Maron was diagnosed with depression at age 12 when her dad was diagnosed with stage IV colon cancer, causing her to ponder about a permanent escape. She was also diagnosed with anxiety attributed to a hormone imbalance at age 16 and had infrequent panic attacks. After a slew of begging her parents to transfer schools during freshman year of high school, the failed begging and loneliness drew Maron to pursue writing. Maron and Monica were best friends with Kyle from elementary school through sophomore year of high school until he passed away of a drug overdose; Maron wishes she could have expressed her worry to Kyle before it was too late. This unfortunately caused the depression to grow worse, especially because neither Maron nor Monica had many other friends. Kyle had been a major influence on Maron and Monica, promoting the beauty of web development and prompting them to pursue a technology degree in college. However, Monica had wanted to break free from Maron to establish her own identity and did everything in her power to shove Maron out of the way. 
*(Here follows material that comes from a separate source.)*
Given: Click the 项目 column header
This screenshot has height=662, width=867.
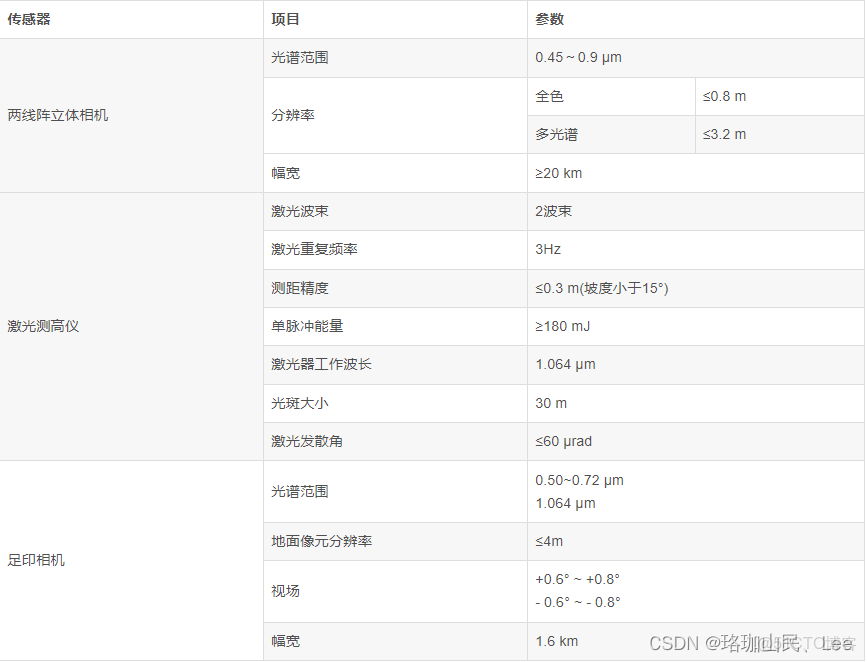Looking at the screenshot, I should (284, 19).
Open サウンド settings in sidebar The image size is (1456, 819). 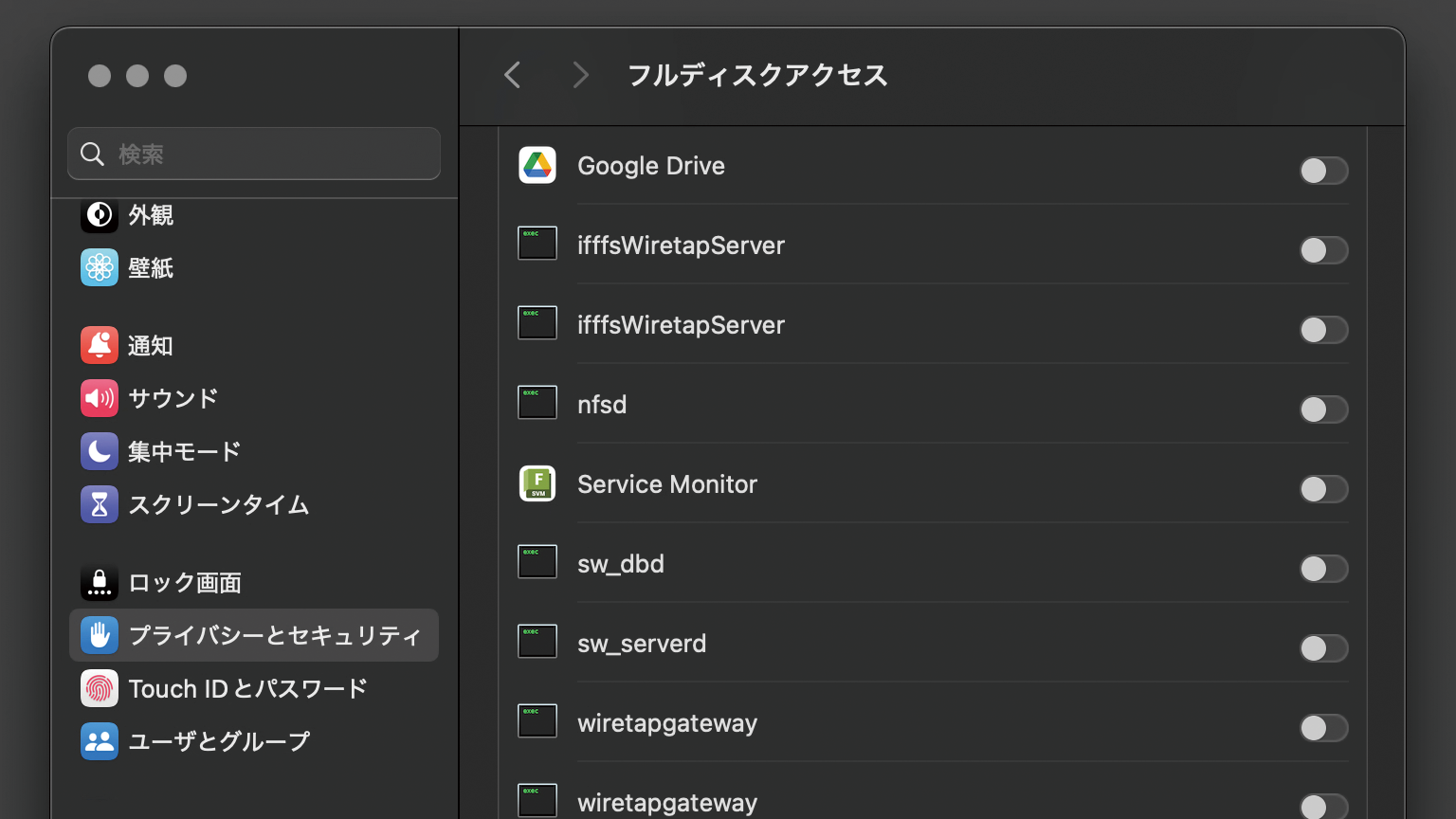point(173,399)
College was quite the rough transition for Maron as well. She had marching band as a starting place to make some friends and establish herself. Marching band was also off to a rough start because the section leaders yelled at Maron prior to the very first scrimmage game, thus, giving Maron a sour taste in her mouth for the remainder of her time in Marching Band. Later during freshman year of college, Maron joined the Sisterhood of the Purple Flower. This group helped Maron find a lot of her code of ethics and helped her find her passion for volunteerism, but she was unfortunately bullied out of that towards the end of her college career.  College classes were a struggle for Maron as she pounded energy drinks and unhealthy snack food to take her through the grind of late night studying and library ventures. The unhealthy eating came with its consequences and Maron ballooned about 60 pounds. Luckily, in an IT class, Maron ended up meeting a man named Mike, who later became her college best friend. By the time junior year of college rolled around, Maron’s mental health continued to decline.

One day, Maron stumbled into the campus Rabbi’s office of Rabbi Brown. After a deep conversation with Rabbi Brown, he told her about the trip of a lifetime, called the “Divine Passage”, where participants travel to Israel for 12 days and explore the Holy land and culture. This would be the first time Maron would begin separating herself from Monica, on January 1, 2020, enabling Maron to finally begin finding her identity. Once college was over, Maron was introduced to a community known as “Destiny’s Reach”. From that point forward, Maron was finally in a safe place where she could be herself. With each day of the Divine Passage trip symbolizing a pivotal point in Maron’s life, Maron was finally able to find happiness, spread joy to others, and inspire others to follow their dreams!